Question

If bisectors of opposite angles of a cyclic quadrilateral $ABCD$ intersect the circle, circumscribing it at the points $P$ and $Q$, prove that $PQ$ is a diameter of the circle.

Answer 1

Given:$ABCD$ is a cyclic quadrilateral.

$DP$ and $QB$ are the bisectors of $\angle D$ and $\angle B$, respectively.

To prove: $PQ$ is the diameter of a circle.

Proof: Since,$ABCD$ is a cyclic quadrilateral.

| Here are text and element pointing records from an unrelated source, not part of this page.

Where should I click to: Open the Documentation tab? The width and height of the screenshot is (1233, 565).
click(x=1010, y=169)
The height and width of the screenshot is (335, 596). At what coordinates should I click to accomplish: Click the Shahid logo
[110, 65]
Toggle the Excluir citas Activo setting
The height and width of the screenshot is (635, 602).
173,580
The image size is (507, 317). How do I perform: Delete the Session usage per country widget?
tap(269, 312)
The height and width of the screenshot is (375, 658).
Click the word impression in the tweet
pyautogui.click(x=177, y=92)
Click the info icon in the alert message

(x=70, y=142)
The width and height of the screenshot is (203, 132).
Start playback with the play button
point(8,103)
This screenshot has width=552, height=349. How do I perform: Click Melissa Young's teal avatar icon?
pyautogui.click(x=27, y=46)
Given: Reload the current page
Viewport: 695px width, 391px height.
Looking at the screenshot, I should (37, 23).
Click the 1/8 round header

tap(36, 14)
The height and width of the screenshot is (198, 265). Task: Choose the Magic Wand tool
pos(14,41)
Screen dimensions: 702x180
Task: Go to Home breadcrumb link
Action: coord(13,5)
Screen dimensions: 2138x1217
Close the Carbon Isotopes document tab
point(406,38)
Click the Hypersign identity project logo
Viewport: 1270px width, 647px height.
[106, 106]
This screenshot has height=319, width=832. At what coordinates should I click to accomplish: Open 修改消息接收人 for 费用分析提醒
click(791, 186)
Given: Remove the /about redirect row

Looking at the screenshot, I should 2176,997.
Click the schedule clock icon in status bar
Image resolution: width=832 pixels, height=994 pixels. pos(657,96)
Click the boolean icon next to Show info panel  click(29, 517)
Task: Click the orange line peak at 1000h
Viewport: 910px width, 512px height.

$\therefore \angle CDA+\angle CBA={180}^{\circ }$ since sum of opposite angles of cyclic quadrilateral is ${180}^{\circ }$

$\frac{1}{2}\angle CDA+\frac{1}{2}\angle CBA=\frac{1}{2}\times {180}^{\circ }={90}^{\circ }$

$\Rightarrow \angle 1+\angle 2={90}^{\circ }$ ........$\left(1\right)$

But $\angle 2=\angle 3$ (angles in the same segment $QC$ are equal) ........$\left(2\right)$

$\Rightarrow \angle 1+\angle 3={90}^{\circ }$

From eqns$\left(1\right)$ and $\left(2\right)$,

$\angle PDQ={90}^{\circ }$

Hence,$PQ$ is a diameter of a circle, because diameter of the circle subtends a right angle at the circumference of the circle.